Grève chez Exceldor : Le cap des 500 000 poulets euthanasiés bientôt franchi


«En plus d'affecter grandement les chaînes d'approvisionnement des supermarchés et des restaurants désormais autorisés à rouvrir leur salle à manger, cette grève pourrait se traduire par l'incapacité des autres usines de la coopérative à obtenir la matière première dont elles ont besoin pour transformer la volaille », a fait valoir le porte-parole d'Exceldor Jordan Ouellet, par voie de communiqué.


VERS UNE PÉNURIE DE POULET ?

Vendredi dernier, Le Journal a révélé que la grève à la plus grande usine de transformation de volailles du Québec force maintenant des éleveurs à euthanasier leurs poulets à la ferme, ce qui risque de provoquer une pénurie de poulet sur les tablettes.

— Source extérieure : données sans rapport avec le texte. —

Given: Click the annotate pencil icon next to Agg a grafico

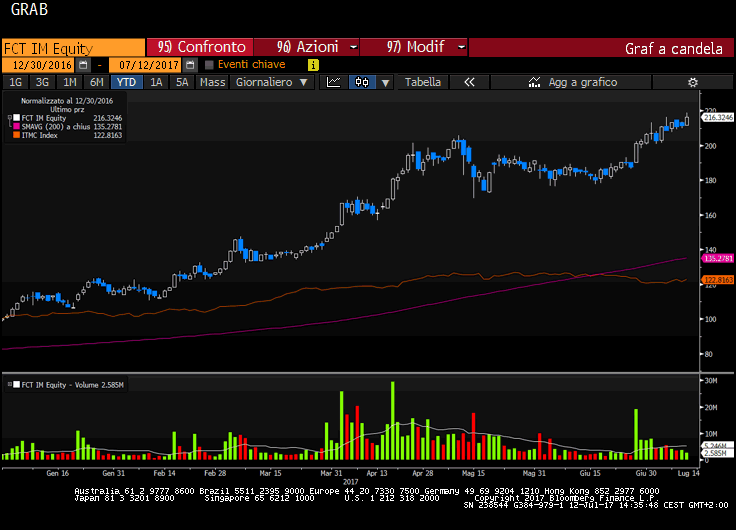Looking at the screenshot, I should (532, 82).
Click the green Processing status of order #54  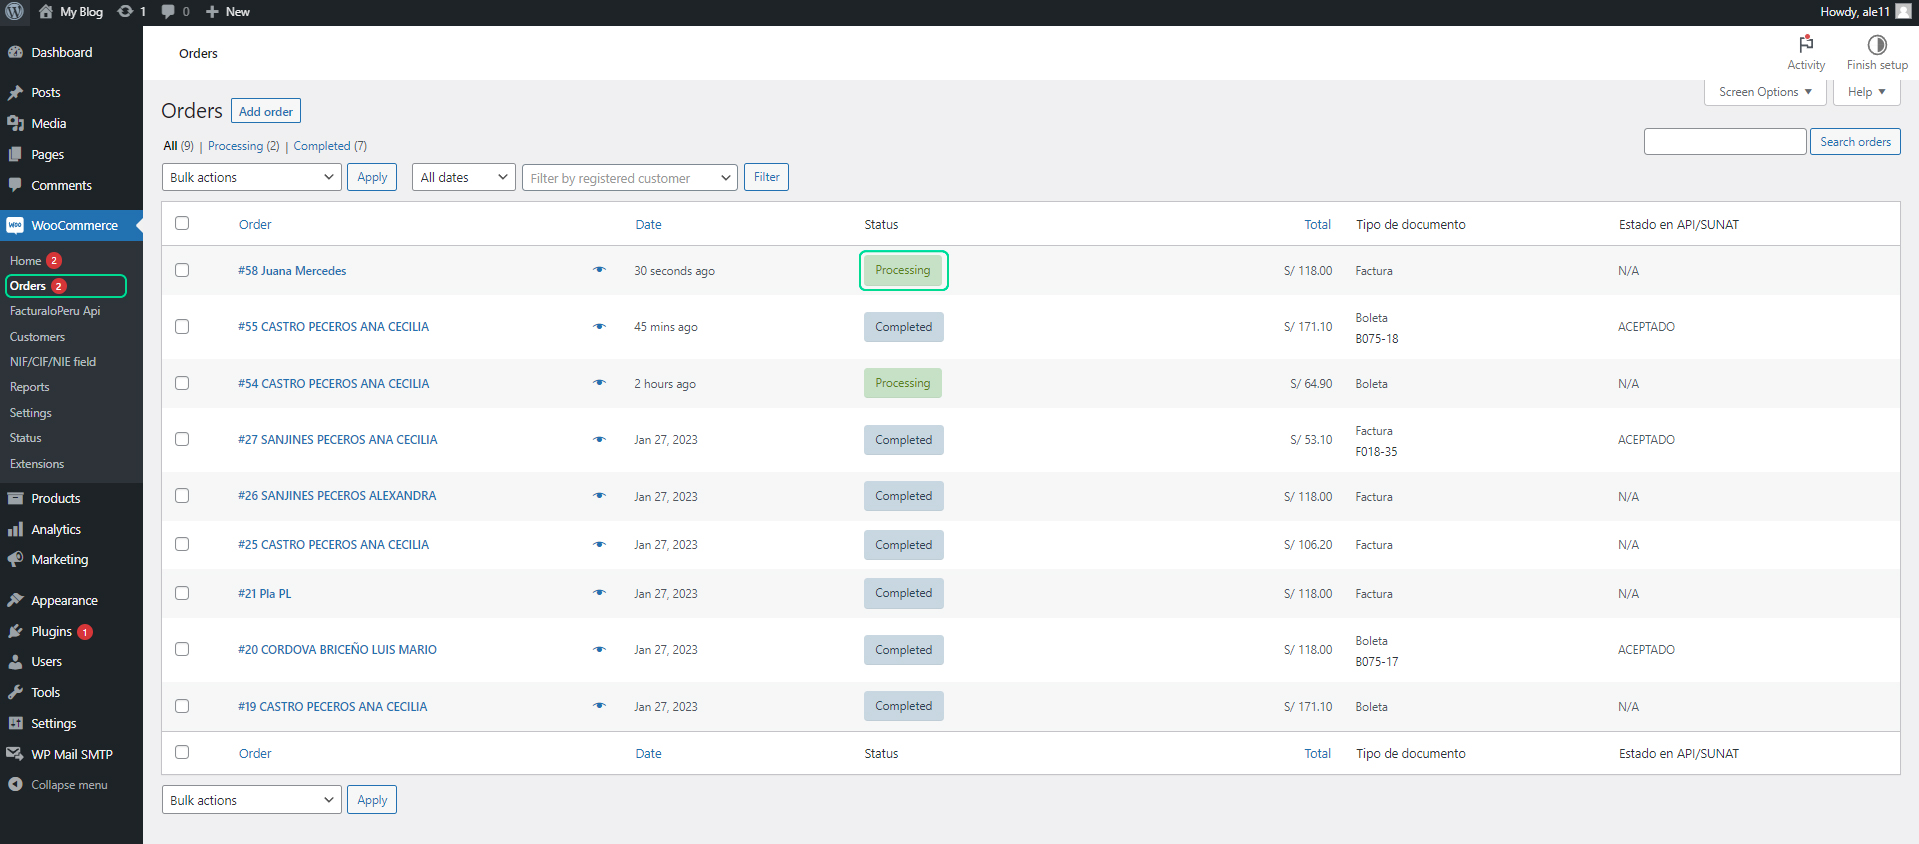click(902, 383)
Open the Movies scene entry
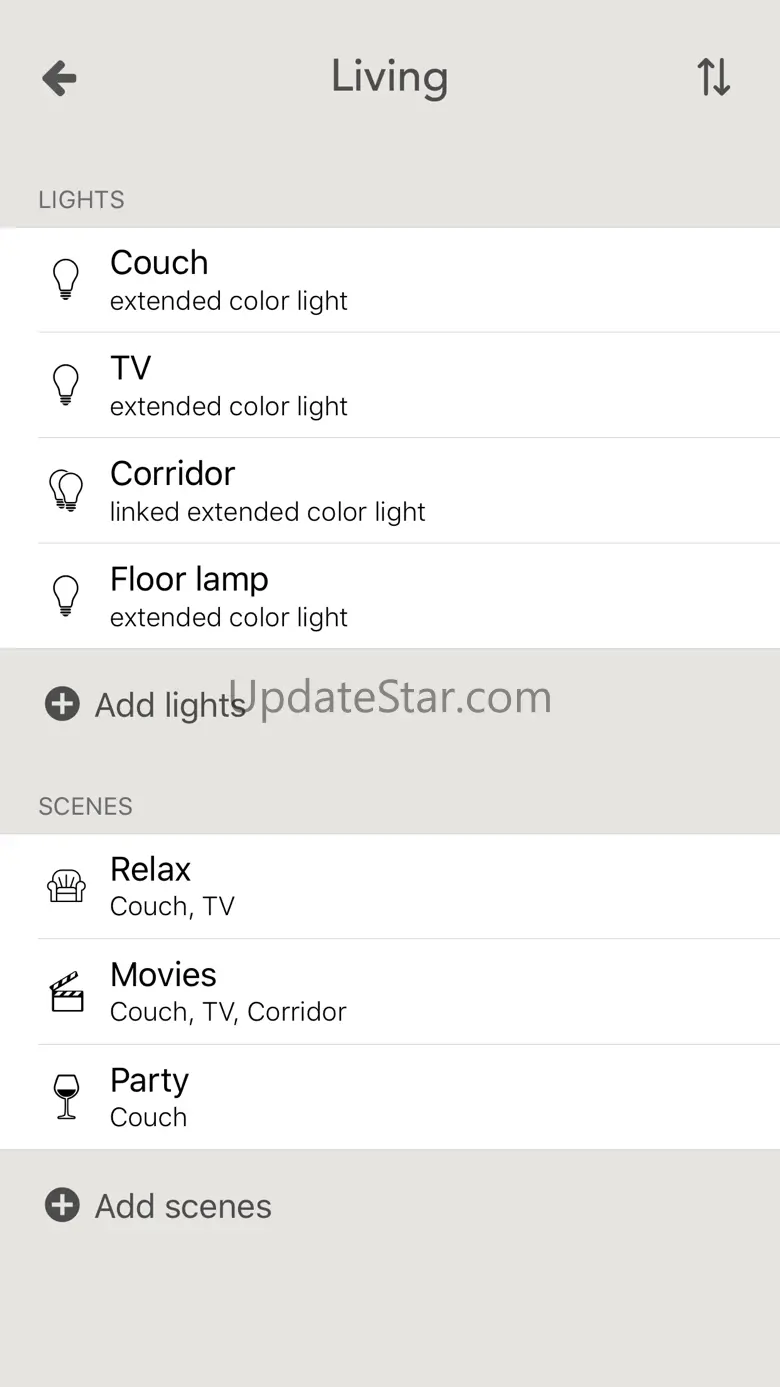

«Il est déjà prévu que la cadence d'euthanasie à la ferme se poursuivra à raison d'au moins 400 000 poulets par semaine. À noter que le maximum de volailles est déjà déplacé vers d'autres entreprises de transformation primaire au Québec, en Ontario et au Nouveau-Brunswick », a ajouté Jordan Ouellet d'Exceldor.


Restaurateurs, transformateurs, épiciers... tous ont dit craindre la semaine dernière de subir les répercussions de la grève parce que l'usine de Saint-Anselme transforme plus d'un million de poulets à elle seule par semaine.


CRI DU COEUR

Au Journal, Frédéric Gaucher, éleveur de poulets du Groupe Gaucher, une entreprise de la Montérégie, avait tiré la sonnette d'alarme en lançant un cri du coeur.


«Qu'est-ce que l'on va faire avec nos poulets ? On est mal à l'aise avec ça, même si on comprend les revendications des travailleurs de Saint-Anselme », avait-il dénoncé.

Depuis, le producteur a dû euthanasier pas moins de 35 000 volailles à contrecoeur à sa ferme.